Every record must appear in your reply exactly as written.
____ Exercise data
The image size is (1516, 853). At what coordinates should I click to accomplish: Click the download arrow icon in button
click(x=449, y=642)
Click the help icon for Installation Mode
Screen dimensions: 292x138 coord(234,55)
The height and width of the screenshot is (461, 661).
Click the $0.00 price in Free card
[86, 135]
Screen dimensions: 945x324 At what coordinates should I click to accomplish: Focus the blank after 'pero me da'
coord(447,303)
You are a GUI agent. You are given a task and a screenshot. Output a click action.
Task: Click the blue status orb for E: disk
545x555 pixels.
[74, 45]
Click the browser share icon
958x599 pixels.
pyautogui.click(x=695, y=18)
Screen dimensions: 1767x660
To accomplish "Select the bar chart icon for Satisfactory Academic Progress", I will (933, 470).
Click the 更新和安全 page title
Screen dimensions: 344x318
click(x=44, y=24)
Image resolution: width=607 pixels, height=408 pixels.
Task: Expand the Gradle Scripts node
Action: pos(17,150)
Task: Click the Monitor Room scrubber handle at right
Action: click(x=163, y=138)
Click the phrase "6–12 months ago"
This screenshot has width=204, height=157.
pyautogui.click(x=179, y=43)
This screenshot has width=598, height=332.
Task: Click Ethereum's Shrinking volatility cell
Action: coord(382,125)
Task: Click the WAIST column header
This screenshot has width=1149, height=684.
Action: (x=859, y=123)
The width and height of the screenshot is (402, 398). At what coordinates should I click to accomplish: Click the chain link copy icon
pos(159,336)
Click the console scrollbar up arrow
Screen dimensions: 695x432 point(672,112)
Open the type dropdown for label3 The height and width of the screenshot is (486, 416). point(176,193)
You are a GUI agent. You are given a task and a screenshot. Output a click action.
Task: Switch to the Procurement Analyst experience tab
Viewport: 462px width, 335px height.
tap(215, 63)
________
_Written response_:
The image size is (1516, 853). At what coordinates should I click to accomplish: Click the download arrow icon in button
click(x=449, y=642)
Click the help icon for Installation Mode
Screen dimensions: 292x138 coord(234,55)
The height and width of the screenshot is (461, 661).
Click the $0.00 price in Free card
[86, 135]
Screen dimensions: 945x324 At what coordinates should I click to accomplish: Focus the blank after 'pero me da'
coord(447,303)
You are a GUI agent. You are given a task and a screenshot. Output a click action.
Task: Click the blue status orb for E: disk
545x555 pixels.
[74, 45]
Click the browser share icon
958x599 pixels.
pyautogui.click(x=695, y=18)
Screen dimensions: 1767x660
To accomplish "Select the bar chart icon for Satisfactory Academic Progress", I will (933, 470).
Click the 更新和安全 page title
Screen dimensions: 344x318
click(x=44, y=24)
Image resolution: width=607 pixels, height=408 pixels.
Task: Expand the Gradle Scripts node
Action: pos(17,150)
Task: Click the Monitor Room scrubber handle at right
Action: click(x=163, y=138)
Click the phrase "6–12 months ago"
This screenshot has width=204, height=157.
pyautogui.click(x=179, y=43)
This screenshot has width=598, height=332.
Task: Click Ethereum's Shrinking volatility cell
Action: coord(382,125)
Task: Click the WAIST column header
This screenshot has width=1149, height=684.
Action: (x=859, y=123)
The width and height of the screenshot is (402, 398). At what coordinates should I click to accomplish: Click the chain link copy icon
pos(159,336)
Click the console scrollbar up arrow
Screen dimensions: 695x432 point(672,112)
Open the type dropdown for label3 The height and width of the screenshot is (486, 416). point(176,193)
You are a GUI agent. You are given a task and a screenshot. Output a click action.
Task: Switch to the Procurement Analyst experience tab
Viewport: 462px width, 335px height.
tap(215, 63)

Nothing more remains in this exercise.